**Required actions**
a - In the passage below, whom does Britannica name as the author it stands by?
b - Please retype the passage below from "Nonsense. Teachers forbid" up to and including "soon as possible.".

**Passage to read**
· · · ·

Nonsense. Teachers forbid the citing of encyclopedias because they are at best secondary sources. And since the academic norm is to only consider primary sources valid, it is merely common sense to instill that norm as soon as possible.
Mart"I know I will be modded down for this": where's the option '-1, Asking for it'?
Reviewer comment: Yes, [Nature reviewer unclear here] in using the language of individual-level fitness and selection; but this was also a shortcoming of Hamilton's original formulation. Thus to say `They all carry the same genes...' (para 1) is misleading because what matters is not the totality of genes shared but the probability that relatives share a specific gene (strictly allele), in this case the one coding for the altruistic trait. By the same token, `individual fitness' is a proxy for allele fitness, again, in this case, specifically the allele for the altruistic trait. Kin selection is THE paradigm of the gene selection argument; it actually makes no sense when couched at the level of individual fitness. The problem cascades through the piece, thus: Par2, lines 4-5 - should be `A parent has a probability of 0.5 (or a half ) of sharing any given gene (again actually allele) with each progeny ...' and last line - should be `...because it increases the probability of transmission of the parental gene for caring.'
Britannica response: There is no inaccuracy here. We stand by our author, Francisco Ayala, who insists that the reviewer is wrong through and through: the altruistic behavior is favored by natural selection because relatives share (in fractions depending on the degree of relatedness) all their genes.

· · · ·

**Provided data**

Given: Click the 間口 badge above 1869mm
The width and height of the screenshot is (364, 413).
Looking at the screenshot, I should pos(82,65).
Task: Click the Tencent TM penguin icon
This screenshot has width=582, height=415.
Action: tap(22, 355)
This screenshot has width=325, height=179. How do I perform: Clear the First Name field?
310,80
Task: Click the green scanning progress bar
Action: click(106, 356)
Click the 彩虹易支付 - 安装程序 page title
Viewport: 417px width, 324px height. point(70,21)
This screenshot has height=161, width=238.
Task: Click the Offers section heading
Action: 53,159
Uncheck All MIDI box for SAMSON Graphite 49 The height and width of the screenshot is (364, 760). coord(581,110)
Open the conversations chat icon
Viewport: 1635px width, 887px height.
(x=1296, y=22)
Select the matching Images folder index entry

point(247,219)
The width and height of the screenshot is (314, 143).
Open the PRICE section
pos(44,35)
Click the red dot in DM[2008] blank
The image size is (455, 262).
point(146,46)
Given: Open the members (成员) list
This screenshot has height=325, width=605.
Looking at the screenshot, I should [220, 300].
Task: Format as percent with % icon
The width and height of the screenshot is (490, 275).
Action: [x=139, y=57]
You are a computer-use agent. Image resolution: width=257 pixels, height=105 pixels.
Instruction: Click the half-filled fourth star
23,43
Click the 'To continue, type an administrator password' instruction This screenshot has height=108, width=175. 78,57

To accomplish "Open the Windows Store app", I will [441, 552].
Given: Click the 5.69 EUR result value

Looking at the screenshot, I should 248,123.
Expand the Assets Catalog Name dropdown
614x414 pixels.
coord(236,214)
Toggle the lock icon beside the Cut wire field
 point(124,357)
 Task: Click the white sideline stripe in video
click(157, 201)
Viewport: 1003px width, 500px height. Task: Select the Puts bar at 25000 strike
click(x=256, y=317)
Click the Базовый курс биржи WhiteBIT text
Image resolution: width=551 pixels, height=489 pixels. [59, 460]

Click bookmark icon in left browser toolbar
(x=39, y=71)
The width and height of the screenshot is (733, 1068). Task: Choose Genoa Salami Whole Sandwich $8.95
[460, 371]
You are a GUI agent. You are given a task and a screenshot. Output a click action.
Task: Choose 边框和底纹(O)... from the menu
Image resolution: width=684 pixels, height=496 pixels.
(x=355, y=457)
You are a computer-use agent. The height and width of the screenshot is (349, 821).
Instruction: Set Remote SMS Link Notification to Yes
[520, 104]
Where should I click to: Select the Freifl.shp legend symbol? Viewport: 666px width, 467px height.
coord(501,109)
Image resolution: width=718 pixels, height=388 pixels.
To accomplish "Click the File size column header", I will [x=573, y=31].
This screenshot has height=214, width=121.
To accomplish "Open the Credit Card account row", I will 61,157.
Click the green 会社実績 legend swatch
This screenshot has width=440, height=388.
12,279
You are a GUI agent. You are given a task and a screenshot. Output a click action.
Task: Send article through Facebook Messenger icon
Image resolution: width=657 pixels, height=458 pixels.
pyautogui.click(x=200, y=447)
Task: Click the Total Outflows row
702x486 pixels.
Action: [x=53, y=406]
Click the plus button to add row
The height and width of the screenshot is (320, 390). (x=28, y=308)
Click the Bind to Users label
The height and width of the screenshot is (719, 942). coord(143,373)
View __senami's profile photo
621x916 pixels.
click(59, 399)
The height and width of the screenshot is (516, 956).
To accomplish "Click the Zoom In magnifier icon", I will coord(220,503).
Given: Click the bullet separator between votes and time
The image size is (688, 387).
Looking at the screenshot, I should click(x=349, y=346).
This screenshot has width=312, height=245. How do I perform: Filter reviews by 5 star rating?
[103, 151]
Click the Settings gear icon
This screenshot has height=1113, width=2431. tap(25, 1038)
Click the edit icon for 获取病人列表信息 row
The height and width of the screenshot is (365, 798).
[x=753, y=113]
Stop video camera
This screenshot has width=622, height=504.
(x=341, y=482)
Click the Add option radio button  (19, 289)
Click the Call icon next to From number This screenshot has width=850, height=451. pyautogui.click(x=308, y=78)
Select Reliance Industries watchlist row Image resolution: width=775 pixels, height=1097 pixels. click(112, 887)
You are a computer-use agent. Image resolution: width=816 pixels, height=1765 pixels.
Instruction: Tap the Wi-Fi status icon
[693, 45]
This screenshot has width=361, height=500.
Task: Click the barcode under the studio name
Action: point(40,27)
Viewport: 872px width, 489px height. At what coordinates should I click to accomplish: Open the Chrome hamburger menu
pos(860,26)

· · · ·

**Answers in order**
a - Francisco Ayala

b -
Nonsense. Teachers forbid the citing of encyclopedias because they are at best secondary sources. And since the academic norm is to only consider primary sources valid, it is merely common sense to instill that norm as soon as possible.